# shoulda, woulda, coulda



## griffman (Jan 17, 2004)

Thought I'd try and start a little banter about what you'd like to do with your next dog that you haven't done with current or last dog. Or a cool trick/task you've taught previously.

Could be something simple or something elaborate. Maybe we can help each other fix some "issues" or teach some new tricks.

I know one guy who trained his Golden to get beers outta the fridge! Don't know if I do it....but its pretty cool.

One simple thing I WILL teach my next dog NOT to do is scratch at the door when he wants outside. My dog does this, it drives me nuts, I always have to give him a little yell when he does it. It's all my fault, I let him get away with it all these years and never taught him not to do it.

Now, for those who HAVE taught dogs not to scratch at the door, how did you do it? Has anyone here used a little bell by the door for their dog?


----------



## Bobm (Aug 26, 2003)

My doors look like a cougar was sharpening his nails, I have eight of them that do it...


----------



## mdaniel (May 2, 2007)

My uncle has thaught his dog to tell him when he want out. He said that the easy way to teach them is to hang a cow bell on the door with a heavy ribbon or rope. Make sure the Dog can reach it with there nose level. They ask the dog if he want out and then rings the bell with his hand. He said the dog rings the bell using his nose and then he know he needs out. My sister has done this with her Lab and it works. Jackson will come to me and licks your hand when he wants out.

The only trick that I would like to teach him is to roll over. As we have to wait on that one. I have him playing dead and he does well if he is up to it and want his belly rubbed.


----------



## griffman (Jan 17, 2004)

Bobm said:


> My doors look like a cougar was sharpening his nails, I have eight of them that do it...


Mine too 

Here's a variation of the bell ringing to get outside training.

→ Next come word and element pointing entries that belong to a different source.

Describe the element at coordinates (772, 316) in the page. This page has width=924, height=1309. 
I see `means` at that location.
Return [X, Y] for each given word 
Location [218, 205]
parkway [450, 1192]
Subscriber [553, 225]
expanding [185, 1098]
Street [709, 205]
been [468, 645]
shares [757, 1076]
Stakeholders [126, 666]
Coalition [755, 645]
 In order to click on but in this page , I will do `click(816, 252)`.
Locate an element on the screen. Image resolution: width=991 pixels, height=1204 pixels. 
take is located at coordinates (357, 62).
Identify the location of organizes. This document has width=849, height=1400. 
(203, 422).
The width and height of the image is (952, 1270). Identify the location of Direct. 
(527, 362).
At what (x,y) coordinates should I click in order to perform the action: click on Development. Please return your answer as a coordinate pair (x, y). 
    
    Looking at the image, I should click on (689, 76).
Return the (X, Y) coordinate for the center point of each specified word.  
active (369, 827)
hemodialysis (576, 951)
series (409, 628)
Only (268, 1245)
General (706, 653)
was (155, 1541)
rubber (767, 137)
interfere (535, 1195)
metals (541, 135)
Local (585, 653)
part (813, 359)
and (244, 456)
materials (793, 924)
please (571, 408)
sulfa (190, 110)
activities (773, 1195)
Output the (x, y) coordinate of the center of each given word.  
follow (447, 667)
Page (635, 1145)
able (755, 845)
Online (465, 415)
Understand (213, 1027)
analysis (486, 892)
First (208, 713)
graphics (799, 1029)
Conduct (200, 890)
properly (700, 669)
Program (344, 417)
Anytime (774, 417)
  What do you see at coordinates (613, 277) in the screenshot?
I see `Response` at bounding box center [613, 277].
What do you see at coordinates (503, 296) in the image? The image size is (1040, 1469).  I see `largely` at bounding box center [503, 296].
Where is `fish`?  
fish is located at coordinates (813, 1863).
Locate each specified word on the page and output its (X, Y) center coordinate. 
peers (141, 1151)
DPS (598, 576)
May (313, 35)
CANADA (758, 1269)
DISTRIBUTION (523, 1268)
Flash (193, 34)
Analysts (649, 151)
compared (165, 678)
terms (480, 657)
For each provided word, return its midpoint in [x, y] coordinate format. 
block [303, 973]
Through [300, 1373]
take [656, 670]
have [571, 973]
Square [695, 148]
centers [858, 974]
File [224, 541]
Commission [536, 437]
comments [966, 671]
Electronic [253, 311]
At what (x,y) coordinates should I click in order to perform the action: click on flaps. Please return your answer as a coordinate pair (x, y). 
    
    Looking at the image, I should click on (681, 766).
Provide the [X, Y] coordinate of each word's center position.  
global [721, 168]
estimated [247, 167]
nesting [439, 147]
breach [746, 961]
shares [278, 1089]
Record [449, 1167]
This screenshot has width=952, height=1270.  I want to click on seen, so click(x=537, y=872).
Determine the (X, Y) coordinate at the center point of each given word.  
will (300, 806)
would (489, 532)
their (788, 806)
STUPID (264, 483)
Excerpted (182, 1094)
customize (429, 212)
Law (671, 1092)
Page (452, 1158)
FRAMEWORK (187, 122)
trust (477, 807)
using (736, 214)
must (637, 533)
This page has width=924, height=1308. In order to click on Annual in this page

http://www.sithappens.us/index_files/Page3075.htm

I'm going to give this a shot next time around. I wonder if ole' Kobe could catch on to this trick this late in the game? Wonder if it'd be worth the hassle??


----------



## griffman (Jan 17, 2004)

mdaniel said:


> My uncle has thaught his dog to tell him when he want out. He said that the easy way to teach them is to hang a cow bell on the door with a heavy ribbon or rope. Make sure the Dog can reach it with there nose level. They ask the dog if he want out and the rings the bell with his hand. He said the dog rings the bell using his nose and then he know he needs out. My sister has done this with her Lab and it works.


 I'm going to try that next time.


mdaniel said:


> Jackson will come to me and licks your hand when he wants out.


You're lucky! You could have bare wood and scratched paint like me and Bob!



mdaniel said:


> The only trick that I would like to teach him is to roll over. As we have to wait on that one. I have him playing dead and he does well if he is up to it and want his belly rubbed.


Rolling over is one trick my dog didn't like and I didn't push the issue to train him. For some reason, he will not roll over without a battle. I think it may be non- submittle thing for him. I have yet to teach a dog to roll over!


----------



## Sitka deer (Jun 2, 2007)

An old friend had incredible labs and his neat trick at kenneling-up at the rig was to "cluck" his tongue after calling the dog's name. The dog would spring straight up in the air and Len would stick his arms out under the dog's belly and catch him on the way down.
art


----------



## Dick Monson (Aug 12, 2002)

I wouldn't do this on purpose but had one that put out lit cigarettes. She'd stare at the cigarette in your face and when you flicked it to the ground she'd run over and lick the coal off the end. Never burned her tongue either, nor did she swallow it. Just pick up the habit by herself. The bell is great, need one inside and out as both sides of the door look like hell.

Bobm will tech his next one to point cute girls. :wink:


----------



## JBB (Feb 9, 2005)

I want to teach mine to use the bathroom and flush. Then I will teach her how to read the paper.


----------



## griffman (Jan 17, 2004)

Dick Monson said:


> I wouldn't do this on purpose but had one that put out lit cigarettes. She'd stare at the cigarette in your face and when you flicked it to the ground she'd run over and lick the coal off the end. Never burned her tongue either, nor did she swallow it. Just pick up the habit by herself. The bell is great, need one inside and out as both sides of the door look like hell.
> 
> Bobm will tech his next one to point cute girls. :wink:


So YOU'RE the one who put Smokey the Bear outta business!

I think Bob's already do that. All he does is dream about ND, yet he stays in GA....his wife must be HOT!

Here's another thing I'd like to attempt with my next dog...the treadmill.

http://www.gundogdoc.com/library/treatmill.html

Just seems like it'd be real handy, especially in those winters with lots of snow.


----------



## Bobm (Aug 26, 2003)

> I think Bob's already do that. All he does is dream about ND, yet he stays in GA....his wife must be HOT!


You finally said something we can agree on this week :lol: :lol:

treadmill???? I bet the dog will find that stimulating.

Get two more dogs and a dogsled :beer:


----------



## griffman (Jan 17, 2004)

Bobm said:


> treadmill???? I bet the dog will find that stimulating.


Are you surprised? I'm serious! We all know tired dogs are good dogs. I don't have snowshoes, and am generally too lazy to walk around in the snow (especially DEEP snow) when I can't hunt something!

Other times the treadmill would be handy....to burn off that excess energy before company comes over, burn off some juice before extended times in the kennel, really hot days when you can't hit the water, days when there just isn't enough time to get him out, last but not least.....at least that thing in the basement would get some use instead of collecting dust!


----------



## Bobm (Aug 26, 2003)

Lots of pitbull people use them so they no doubt work, and I was just kidding you.

How deep is the snow in winter up there

heres a training article with sources

http://www.pitbulllovers.com/training-a ... -work.html


----------



## griffman (Jan 17, 2004)

Bobm said:


> How deep is the snow in winter up there


Now? Not very deep :lol:

Usually it's not that bad, however, I'm a short, fat guy! Good mix for the cold, not for deep snow though! Kinda like a penguin :lol:


----------



## Britman (Dec 18, 2002)

The treadmill works great. Your dog is never to old to introduce something new it just may take a little longer.


----------